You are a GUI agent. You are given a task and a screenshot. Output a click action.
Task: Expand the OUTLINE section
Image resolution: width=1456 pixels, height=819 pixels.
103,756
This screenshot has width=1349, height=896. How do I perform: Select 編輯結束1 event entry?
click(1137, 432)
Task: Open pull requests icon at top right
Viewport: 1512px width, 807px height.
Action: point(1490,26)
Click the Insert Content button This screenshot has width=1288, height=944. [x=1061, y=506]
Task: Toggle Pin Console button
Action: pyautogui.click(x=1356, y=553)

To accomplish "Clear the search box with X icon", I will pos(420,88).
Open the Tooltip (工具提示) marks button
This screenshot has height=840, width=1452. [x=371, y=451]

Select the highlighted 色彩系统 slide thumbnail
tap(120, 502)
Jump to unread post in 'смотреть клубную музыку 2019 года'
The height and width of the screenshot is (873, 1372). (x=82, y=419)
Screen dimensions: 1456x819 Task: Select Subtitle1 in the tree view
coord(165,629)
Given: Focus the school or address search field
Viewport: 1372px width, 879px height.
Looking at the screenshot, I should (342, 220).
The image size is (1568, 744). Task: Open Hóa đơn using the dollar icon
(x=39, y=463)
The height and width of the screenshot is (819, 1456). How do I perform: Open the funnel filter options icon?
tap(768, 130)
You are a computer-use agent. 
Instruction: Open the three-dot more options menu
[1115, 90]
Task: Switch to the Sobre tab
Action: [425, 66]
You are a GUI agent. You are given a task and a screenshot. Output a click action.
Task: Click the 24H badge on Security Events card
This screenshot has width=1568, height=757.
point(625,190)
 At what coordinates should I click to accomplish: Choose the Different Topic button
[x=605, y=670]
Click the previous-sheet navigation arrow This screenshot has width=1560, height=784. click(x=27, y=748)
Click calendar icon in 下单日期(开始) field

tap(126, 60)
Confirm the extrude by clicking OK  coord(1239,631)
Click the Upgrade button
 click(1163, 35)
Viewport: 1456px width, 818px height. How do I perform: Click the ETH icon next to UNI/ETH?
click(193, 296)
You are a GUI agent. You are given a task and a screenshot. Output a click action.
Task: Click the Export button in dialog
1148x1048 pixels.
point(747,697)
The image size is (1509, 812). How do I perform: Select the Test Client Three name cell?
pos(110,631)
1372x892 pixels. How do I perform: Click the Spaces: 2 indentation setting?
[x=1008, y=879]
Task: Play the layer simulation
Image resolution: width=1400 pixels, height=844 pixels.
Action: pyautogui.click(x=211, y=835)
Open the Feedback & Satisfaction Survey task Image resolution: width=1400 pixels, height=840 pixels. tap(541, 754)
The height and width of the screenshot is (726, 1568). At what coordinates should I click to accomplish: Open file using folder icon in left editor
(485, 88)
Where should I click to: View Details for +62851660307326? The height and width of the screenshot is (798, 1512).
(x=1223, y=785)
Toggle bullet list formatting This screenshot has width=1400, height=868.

◆ ◆ ◆ ◆ ◆

#### [Task description]
Print the records above once again, exactly as written.

#### [Response]
You are a GUI agent. You are given a task and a screenshot. Output a click action.
Task: Expand the OUTLINE section
Image resolution: width=1456 pixels, height=819 pixels.
103,756
This screenshot has width=1349, height=896. How do I perform: Select 編輯結束1 event entry?
click(1137, 432)
Task: Open pull requests icon at top right
Viewport: 1512px width, 807px height.
Action: point(1490,26)
Click the Insert Content button This screenshot has width=1288, height=944. [x=1061, y=506]
Task: Toggle Pin Console button
Action: pyautogui.click(x=1356, y=553)

To accomplish "Clear the search box with X icon", I will pos(420,88).
Open the Tooltip (工具提示) marks button
This screenshot has height=840, width=1452. [x=371, y=451]

Select the highlighted 色彩系统 slide thumbnail
tap(120, 502)
Jump to unread post in 'смотреть клубную музыку 2019 года'
The height and width of the screenshot is (873, 1372). (x=82, y=419)
Screen dimensions: 1456x819 Task: Select Subtitle1 in the tree view
coord(165,629)
Given: Focus the school or address search field
Viewport: 1372px width, 879px height.
Looking at the screenshot, I should (342, 220).
The image size is (1568, 744). Task: Open Hóa đơn using the dollar icon
(x=39, y=463)
The height and width of the screenshot is (819, 1456). How do I perform: Open the funnel filter options icon?
tap(768, 130)
You are a computer-use agent. 
Instruction: Open the three-dot more options menu
[1115, 90]
Task: Switch to the Sobre tab
Action: [425, 66]
You are a GUI agent. You are given a task and a screenshot. Output a click action.
Task: Click the 24H badge on Security Events card
This screenshot has width=1568, height=757.
point(625,190)
 At what coordinates should I click to accomplish: Choose the Different Topic button
[x=605, y=670]
Click the previous-sheet navigation arrow This screenshot has width=1560, height=784. click(x=27, y=748)
Click calendar icon in 下单日期(开始) field

tap(126, 60)
Confirm the extrude by clicking OK  coord(1239,631)
Click the Upgrade button
 click(1163, 35)
Viewport: 1456px width, 818px height. How do I perform: Click the ETH icon next to UNI/ETH?
click(193, 296)
You are a GUI agent. You are given a task and a screenshot. Output a click action.
Task: Click the Export button in dialog
1148x1048 pixels.
point(747,697)
The image size is (1509, 812). How do I perform: Select the Test Client Three name cell?
pos(110,631)
1372x892 pixels. How do I perform: Click the Spaces: 2 indentation setting?
[x=1008, y=879]
Task: Play the layer simulation
Image resolution: width=1400 pixels, height=844 pixels.
Action: pyautogui.click(x=211, y=835)
Open the Feedback & Satisfaction Survey task Image resolution: width=1400 pixels, height=840 pixels. tap(541, 754)
The height and width of the screenshot is (726, 1568). At what coordinates should I click to accomplish: Open file using folder icon in left editor
(485, 88)
Where should I click to: View Details for +62851660307326? The height and width of the screenshot is (798, 1512).
(x=1223, y=785)
Toggle bullet list formatting This screenshot has width=1400, height=868.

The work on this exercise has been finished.